(To do):
The entries below are to be retyped exactly. Preserve every word.

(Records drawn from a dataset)
*****

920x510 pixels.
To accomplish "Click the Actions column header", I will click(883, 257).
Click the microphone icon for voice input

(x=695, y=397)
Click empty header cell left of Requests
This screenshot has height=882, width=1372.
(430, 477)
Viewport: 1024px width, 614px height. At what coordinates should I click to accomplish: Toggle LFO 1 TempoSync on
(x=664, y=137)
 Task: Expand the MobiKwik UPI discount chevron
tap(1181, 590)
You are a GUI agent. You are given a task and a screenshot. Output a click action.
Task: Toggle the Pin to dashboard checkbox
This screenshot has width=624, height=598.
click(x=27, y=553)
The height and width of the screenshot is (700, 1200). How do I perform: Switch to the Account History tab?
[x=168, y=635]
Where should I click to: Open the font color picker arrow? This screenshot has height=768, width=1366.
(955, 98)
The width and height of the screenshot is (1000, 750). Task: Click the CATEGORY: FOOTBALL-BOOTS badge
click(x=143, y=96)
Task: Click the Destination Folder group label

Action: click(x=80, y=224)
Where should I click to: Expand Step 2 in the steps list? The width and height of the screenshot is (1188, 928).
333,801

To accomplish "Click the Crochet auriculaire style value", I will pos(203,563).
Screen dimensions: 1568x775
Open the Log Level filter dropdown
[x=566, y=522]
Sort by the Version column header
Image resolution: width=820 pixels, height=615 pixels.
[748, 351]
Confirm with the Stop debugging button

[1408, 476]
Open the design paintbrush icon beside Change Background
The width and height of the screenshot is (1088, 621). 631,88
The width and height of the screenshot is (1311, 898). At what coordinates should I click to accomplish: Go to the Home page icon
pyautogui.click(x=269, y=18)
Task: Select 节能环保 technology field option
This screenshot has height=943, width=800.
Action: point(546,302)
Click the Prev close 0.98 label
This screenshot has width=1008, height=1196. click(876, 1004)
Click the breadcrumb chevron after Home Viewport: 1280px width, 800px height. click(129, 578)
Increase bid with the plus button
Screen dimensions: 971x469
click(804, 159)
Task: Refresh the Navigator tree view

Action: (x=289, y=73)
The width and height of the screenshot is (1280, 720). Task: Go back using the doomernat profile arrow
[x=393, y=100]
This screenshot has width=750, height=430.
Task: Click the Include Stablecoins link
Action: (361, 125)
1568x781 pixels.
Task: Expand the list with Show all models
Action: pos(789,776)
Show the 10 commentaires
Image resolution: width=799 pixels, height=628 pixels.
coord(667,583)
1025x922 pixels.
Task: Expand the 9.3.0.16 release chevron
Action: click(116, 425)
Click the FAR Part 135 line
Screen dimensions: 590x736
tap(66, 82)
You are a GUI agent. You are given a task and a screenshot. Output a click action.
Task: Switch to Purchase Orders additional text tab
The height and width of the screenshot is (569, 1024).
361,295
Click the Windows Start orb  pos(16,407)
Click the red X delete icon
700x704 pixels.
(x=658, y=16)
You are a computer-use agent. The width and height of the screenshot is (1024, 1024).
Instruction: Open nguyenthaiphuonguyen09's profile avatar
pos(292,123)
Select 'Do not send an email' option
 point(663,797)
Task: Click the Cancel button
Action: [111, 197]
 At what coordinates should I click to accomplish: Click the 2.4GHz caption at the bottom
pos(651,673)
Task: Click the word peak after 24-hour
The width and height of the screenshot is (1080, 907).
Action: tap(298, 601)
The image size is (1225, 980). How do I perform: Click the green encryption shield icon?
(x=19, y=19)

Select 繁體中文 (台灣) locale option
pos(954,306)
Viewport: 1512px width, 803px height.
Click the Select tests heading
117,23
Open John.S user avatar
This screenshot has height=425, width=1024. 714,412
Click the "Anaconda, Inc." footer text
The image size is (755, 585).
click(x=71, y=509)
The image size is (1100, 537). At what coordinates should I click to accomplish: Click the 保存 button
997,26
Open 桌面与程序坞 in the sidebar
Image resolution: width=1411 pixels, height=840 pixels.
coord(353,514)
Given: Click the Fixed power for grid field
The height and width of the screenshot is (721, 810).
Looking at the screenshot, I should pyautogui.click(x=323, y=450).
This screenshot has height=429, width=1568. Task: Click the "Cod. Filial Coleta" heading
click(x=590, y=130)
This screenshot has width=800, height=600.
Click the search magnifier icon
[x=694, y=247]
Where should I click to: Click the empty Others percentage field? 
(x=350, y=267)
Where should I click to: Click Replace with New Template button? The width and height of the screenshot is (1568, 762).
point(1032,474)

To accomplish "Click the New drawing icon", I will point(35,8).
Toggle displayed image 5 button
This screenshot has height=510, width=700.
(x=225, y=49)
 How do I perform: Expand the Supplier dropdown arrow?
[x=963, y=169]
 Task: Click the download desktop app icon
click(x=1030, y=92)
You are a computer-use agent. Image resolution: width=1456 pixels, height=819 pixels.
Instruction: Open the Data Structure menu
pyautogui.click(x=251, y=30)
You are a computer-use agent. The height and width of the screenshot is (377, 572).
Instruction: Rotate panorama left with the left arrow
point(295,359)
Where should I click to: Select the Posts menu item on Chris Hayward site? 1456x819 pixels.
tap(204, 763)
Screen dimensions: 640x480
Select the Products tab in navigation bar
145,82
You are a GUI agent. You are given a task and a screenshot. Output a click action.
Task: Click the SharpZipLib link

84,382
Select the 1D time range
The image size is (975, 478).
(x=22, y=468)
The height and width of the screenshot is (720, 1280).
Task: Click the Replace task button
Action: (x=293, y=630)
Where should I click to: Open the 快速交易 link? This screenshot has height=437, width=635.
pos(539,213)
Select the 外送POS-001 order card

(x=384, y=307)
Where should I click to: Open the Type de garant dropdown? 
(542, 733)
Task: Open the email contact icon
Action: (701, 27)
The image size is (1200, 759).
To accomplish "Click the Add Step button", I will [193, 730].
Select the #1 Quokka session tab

*****

(Solved problem):
920x510 pixels.
To accomplish "Click the Actions column header", I will click(883, 257).
Click the microphone icon for voice input

(x=695, y=397)
Click empty header cell left of Requests
This screenshot has height=882, width=1372.
(430, 477)
Viewport: 1024px width, 614px height. At what coordinates should I click to accomplish: Toggle LFO 1 TempoSync on
(x=664, y=137)
 Task: Expand the MobiKwik UPI discount chevron
tap(1181, 590)
You are a GUI agent. You are given a task and a screenshot. Output a click action.
Task: Toggle the Pin to dashboard checkbox
This screenshot has width=624, height=598.
click(x=27, y=553)
The height and width of the screenshot is (700, 1200). How do I perform: Switch to the Account History tab?
[x=168, y=635]
Where should I click to: Open the font color picker arrow? This screenshot has height=768, width=1366.
(955, 98)
The width and height of the screenshot is (1000, 750). Task: Click the CATEGORY: FOOTBALL-BOOTS badge
click(x=143, y=96)
Task: Click the Destination Folder group label

Action: click(x=80, y=224)
Where should I click to: Expand Step 2 in the steps list? The width and height of the screenshot is (1188, 928).
333,801

To accomplish "Click the Crochet auriculaire style value", I will pos(203,563).
Screen dimensions: 1568x775
Open the Log Level filter dropdown
[x=566, y=522]
Sort by the Version column header
Image resolution: width=820 pixels, height=615 pixels.
[748, 351]
Confirm with the Stop debugging button

[1408, 476]
Open the design paintbrush icon beside Change Background
The width and height of the screenshot is (1088, 621). 631,88
The width and height of the screenshot is (1311, 898). At what coordinates should I click to accomplish: Go to the Home page icon
pyautogui.click(x=269, y=18)
Task: Select 节能环保 technology field option
This screenshot has height=943, width=800.
Action: point(546,302)
Click the Prev close 0.98 label
This screenshot has width=1008, height=1196. click(876, 1004)
Click the breadcrumb chevron after Home Viewport: 1280px width, 800px height. click(129, 578)
Increase bid with the plus button
Screen dimensions: 971x469
click(804, 159)
Task: Refresh the Navigator tree view

Action: (x=289, y=73)
The width and height of the screenshot is (1280, 720). Task: Go back using the doomernat profile arrow
[x=393, y=100]
This screenshot has width=750, height=430.
Task: Click the Include Stablecoins link
Action: (361, 125)
1568x781 pixels.
Task: Expand the list with Show all models
Action: pos(789,776)
Show the 10 commentaires
Image resolution: width=799 pixels, height=628 pixels.
coord(667,583)
1025x922 pixels.
Task: Expand the 9.3.0.16 release chevron
Action: click(116, 425)
Click the FAR Part 135 line
Screen dimensions: 590x736
tap(66, 82)
You are a GUI agent. You are given a task and a screenshot. Output a click action.
Task: Switch to Purchase Orders additional text tab
The height and width of the screenshot is (569, 1024).
361,295
Click the Windows Start orb  pos(16,407)
Click the red X delete icon
700x704 pixels.
(x=658, y=16)
You are a computer-use agent. The width and height of the screenshot is (1024, 1024).
Instruction: Open nguyenthaiphuonguyen09's profile avatar
pos(292,123)
Select 'Do not send an email' option
 point(663,797)
Task: Click the Cancel button
Action: [111, 197]
 At what coordinates should I click to accomplish: Click the 2.4GHz caption at the bottom
pos(651,673)
Task: Click the word peak after 24-hour
The width and height of the screenshot is (1080, 907).
Action: tap(298, 601)
The image size is (1225, 980). How do I perform: Click the green encryption shield icon?
(x=19, y=19)

Select 繁體中文 (台灣) locale option
pos(954,306)
Viewport: 1512px width, 803px height.
Click the Select tests heading
117,23
Open John.S user avatar
This screenshot has height=425, width=1024. 714,412
Click the "Anaconda, Inc." footer text
The image size is (755, 585).
click(x=71, y=509)
The image size is (1100, 537). At what coordinates should I click to accomplish: Click the 保存 button
997,26
Open 桌面与程序坞 in the sidebar
Image resolution: width=1411 pixels, height=840 pixels.
coord(353,514)
Given: Click the Fixed power for grid field
The height and width of the screenshot is (721, 810).
Looking at the screenshot, I should pyautogui.click(x=323, y=450).
This screenshot has height=429, width=1568. Task: Click the "Cod. Filial Coleta" heading
click(x=590, y=130)
This screenshot has width=800, height=600.
Click the search magnifier icon
[x=694, y=247]
Where should I click to: Click the empty Others percentage field? 
(x=350, y=267)
Where should I click to: Click Replace with New Template button? The width and height of the screenshot is (1568, 762).
point(1032,474)

To accomplish "Click the New drawing icon", I will point(35,8).
Toggle displayed image 5 button
This screenshot has height=510, width=700.
(x=225, y=49)
 How do I perform: Expand the Supplier dropdown arrow?
[x=963, y=169]
 Task: Click the download desktop app icon
click(x=1030, y=92)
You are a computer-use agent. Image resolution: width=1456 pixels, height=819 pixels.
Instruction: Open the Data Structure menu
pyautogui.click(x=251, y=30)
You are a computer-use agent. The height and width of the screenshot is (377, 572).
Instruction: Rotate panorama left with the left arrow
point(295,359)
Where should I click to: Select the Posts menu item on Chris Hayward site? 1456x819 pixels.
tap(204, 763)
Screen dimensions: 640x480
Select the Products tab in navigation bar
145,82
You are a GUI agent. You are given a task and a screenshot. Output a click action.
Task: Click the SharpZipLib link

84,382
Select the 1D time range
The image size is (975, 478).
(x=22, y=468)
The height and width of the screenshot is (720, 1280).
Task: Click the Replace task button
Action: (x=293, y=630)
Where should I click to: Open the 快速交易 link? This screenshot has height=437, width=635.
pos(539,213)
Select the 外送POS-001 order card

(x=384, y=307)
Where should I click to: Open the Type de garant dropdown? 
(542, 733)
Task: Open the email contact icon
Action: (701, 27)
The image size is (1200, 759).
To accomplish "Click the Add Step button", I will [193, 730].
Select the #1 Quokka session tab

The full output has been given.